Your Advances are Not Welcome, Even in My Underwear

I don’t know what it was that convinced this man whom I didn’t know that it was appropriate to shamelessly ogle my body at a sex-positive, anti-slut shaming event, but I’m almost glad that he did. 

He first made his presence known to me only thirty minutes prior at the #Fight4Her table I was helping manage, just across the walkway in front of Fretwell were the Slut Walk began.

Now, anyone who has volunteered for Fight4Her can tell you that we garner a wide range of both negative and positive attention; students and faculty passionate about our dedication to futhering international pro-choice policies, kids who sign because they don’t know how to say no (a personality trait I also feature, but more on that in a minute), and people who feel like they have to sign because they want a free button to add to their collection cumulating on their backpack. This guy I’d say fell into the last category. Another volunteer caught his attention first, so I let her take the lead and explain our mission to him while I stood behind the barrier of the folding table. 

Several yards away, one of the officers for Sex Week made a quick announcement through her megaphone, halting the conversation between the boy and the volunteer. I think that’s when he noticed me.

He tried to hold back a laugh when he first saw what I was wearing, maybe to try and play off his surprise over myine wearing underwear in a public space in the middle of the afternoon. “Is that for the Slut Walk?” he asked, gesturing towards my outfit. I made a joke that I was only wearing my everyday clothes, before explaining that I was indeed planning to participate in the Walk. He noted that the event was for a good cause and that he agreed with their message. He proceeded to go stand with the rest of the growing number of students gathering near the steps of Fretwell, and when it was my turn to join them several minutes later, I headed over eagerly and took my place towards the back of the small yet vibrant crowd.  We made eye contact and he walked over to me. I could tell where this was going. I’ve been there before, we all have; you’re minding your business and some random stranger comes over to try and get your number beneath the guise of innocent small talk. The way in which he looked at me up and down and smiled as he came my way made me cringe more than I already was. He said that he didn’t catch my name when we spoke before, and he asked a couple more, increasingly bizarre questions as he continued to stare at my chest and other parts of my body. I was already uncomfortable, but fortunately the keynote speaker for the event began her speech, temporarily coming to my rescue. However, once she was finished, his sights were set on me again. When I think of the way my name sounded coming out of his mouth, I grimace. “I think you’re really attractive and would love to get to know you better”.

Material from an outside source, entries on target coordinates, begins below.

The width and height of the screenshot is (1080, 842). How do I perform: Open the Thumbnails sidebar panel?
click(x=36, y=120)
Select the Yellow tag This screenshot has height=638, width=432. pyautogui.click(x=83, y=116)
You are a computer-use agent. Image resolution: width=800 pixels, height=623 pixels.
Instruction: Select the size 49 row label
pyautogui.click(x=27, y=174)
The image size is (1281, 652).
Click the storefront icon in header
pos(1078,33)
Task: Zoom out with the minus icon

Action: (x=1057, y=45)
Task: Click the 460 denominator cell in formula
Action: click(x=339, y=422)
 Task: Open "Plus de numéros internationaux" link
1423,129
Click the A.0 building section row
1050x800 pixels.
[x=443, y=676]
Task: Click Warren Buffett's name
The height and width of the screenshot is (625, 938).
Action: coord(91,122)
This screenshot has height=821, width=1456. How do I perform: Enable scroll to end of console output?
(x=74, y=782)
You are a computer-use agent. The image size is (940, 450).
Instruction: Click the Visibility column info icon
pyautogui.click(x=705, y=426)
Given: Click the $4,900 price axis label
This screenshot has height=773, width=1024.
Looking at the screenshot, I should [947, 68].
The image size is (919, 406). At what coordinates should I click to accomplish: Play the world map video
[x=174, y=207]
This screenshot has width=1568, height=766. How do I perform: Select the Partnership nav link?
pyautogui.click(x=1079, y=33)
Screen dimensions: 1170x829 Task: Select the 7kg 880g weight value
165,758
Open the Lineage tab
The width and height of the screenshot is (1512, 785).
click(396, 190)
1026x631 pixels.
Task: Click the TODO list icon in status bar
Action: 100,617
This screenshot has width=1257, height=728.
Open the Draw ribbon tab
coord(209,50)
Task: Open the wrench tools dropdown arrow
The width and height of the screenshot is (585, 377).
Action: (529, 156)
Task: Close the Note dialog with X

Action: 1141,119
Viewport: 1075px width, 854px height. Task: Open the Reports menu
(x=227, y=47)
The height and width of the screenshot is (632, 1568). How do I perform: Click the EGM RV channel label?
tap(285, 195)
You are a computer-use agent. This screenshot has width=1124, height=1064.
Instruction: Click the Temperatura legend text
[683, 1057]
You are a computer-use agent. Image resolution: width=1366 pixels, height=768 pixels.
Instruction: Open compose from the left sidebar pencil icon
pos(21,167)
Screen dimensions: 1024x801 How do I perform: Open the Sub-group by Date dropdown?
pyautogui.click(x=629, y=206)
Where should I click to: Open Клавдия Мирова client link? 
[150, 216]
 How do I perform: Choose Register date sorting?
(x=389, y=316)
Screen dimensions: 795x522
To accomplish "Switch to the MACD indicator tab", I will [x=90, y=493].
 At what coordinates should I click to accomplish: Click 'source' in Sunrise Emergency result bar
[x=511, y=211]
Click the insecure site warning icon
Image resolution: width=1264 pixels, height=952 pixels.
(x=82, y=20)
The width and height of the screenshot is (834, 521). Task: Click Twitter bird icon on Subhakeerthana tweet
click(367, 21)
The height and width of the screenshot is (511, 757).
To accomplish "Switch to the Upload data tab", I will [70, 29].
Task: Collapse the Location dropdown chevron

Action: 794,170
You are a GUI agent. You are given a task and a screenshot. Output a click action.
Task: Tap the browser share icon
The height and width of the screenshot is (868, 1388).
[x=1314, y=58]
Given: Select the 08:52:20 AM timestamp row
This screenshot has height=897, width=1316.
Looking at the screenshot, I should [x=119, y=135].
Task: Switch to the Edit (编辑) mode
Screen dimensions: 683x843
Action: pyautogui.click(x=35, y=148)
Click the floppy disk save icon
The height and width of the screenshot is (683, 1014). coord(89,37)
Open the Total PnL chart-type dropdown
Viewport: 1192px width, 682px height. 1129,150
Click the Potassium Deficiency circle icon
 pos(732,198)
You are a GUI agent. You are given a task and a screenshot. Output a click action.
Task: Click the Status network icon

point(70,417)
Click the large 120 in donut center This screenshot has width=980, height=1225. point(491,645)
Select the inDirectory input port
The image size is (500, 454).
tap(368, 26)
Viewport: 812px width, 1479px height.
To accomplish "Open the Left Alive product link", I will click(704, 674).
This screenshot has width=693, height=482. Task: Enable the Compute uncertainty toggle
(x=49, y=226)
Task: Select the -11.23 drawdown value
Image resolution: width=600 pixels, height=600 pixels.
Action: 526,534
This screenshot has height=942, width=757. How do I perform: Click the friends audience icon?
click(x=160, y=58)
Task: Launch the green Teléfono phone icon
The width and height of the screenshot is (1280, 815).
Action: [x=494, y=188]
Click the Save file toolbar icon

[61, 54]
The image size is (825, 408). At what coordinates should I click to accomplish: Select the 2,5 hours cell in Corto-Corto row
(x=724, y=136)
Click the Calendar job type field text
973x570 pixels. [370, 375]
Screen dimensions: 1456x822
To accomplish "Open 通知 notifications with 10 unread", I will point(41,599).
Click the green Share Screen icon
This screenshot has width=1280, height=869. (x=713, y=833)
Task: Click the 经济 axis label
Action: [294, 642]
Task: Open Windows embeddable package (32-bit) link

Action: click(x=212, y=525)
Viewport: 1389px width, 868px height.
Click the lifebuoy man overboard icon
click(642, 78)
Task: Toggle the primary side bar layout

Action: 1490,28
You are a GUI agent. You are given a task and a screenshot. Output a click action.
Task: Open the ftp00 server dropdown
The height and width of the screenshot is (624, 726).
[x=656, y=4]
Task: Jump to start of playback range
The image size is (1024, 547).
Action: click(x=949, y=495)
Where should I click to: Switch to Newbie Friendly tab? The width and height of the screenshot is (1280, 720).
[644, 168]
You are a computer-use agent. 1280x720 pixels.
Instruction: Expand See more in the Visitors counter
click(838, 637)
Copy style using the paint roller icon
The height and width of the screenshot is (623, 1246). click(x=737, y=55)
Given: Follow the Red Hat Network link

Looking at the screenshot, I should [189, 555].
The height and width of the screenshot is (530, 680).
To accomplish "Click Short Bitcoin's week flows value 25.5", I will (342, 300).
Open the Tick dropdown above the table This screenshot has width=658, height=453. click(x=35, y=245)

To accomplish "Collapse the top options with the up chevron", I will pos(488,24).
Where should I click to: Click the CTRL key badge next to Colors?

 I searched for the words to tell him that I was interested, because he creeped me out, but instead I felt compelled to lie. “I have a girlfriend. I don’t like boys,” I explained, shaking my head. 

He made a face. “You’re a lesbian?” I was astonished. Not only was this guy shamelessly undressing me with his eyes, his homophobia was showing too (much like my butt in my infamously short shorts.) Next time I looked around, he was gone. He wasn’t there as an ally; he was there to assert his dominance over me. He stole my recent-found comfort in my own body as he took advantage of my vulnerability.

It didn’t occur to me until afterwards that I didn’t owe him an explanation for why I didn’t want to “get to know him better”. My firm no should have been enough. 

“No means no!”; those are the words I chanted a mere ten minutes later with the rest of the other marchers. Why didn’t I take my own advice and tell him how I really felt; that he made me uncomfortable,that this demonstration wasn’t his chance to stare at half naked girls and see if he could ever get them alone, and that men like him were the reason why I marched. I don’t want women to feel disrespected based off of what they’re wearing, and for men to feel like the clothes covering (or not) their bodies are to get their attention. 

Kid, I’m wearing “too short” shorts and lingerie because I can. If I really wanted your attention, I would’ve found my way to you first, instead of doing whatever I could to get away from you. I wear what I wear for me, and never will for people like you. Your opinion doesn’t matter enough to me. 

The next time I’m put in a situation like that, where I’m being judged for my appearance, I’ll tell them what I should’ve told the random, misguided boy whose ignorance and disguised misogyny helped me to understand the value of my word. 

“No. I’d rather not go out with you.”  I’m already committed to loving my body unconditionally.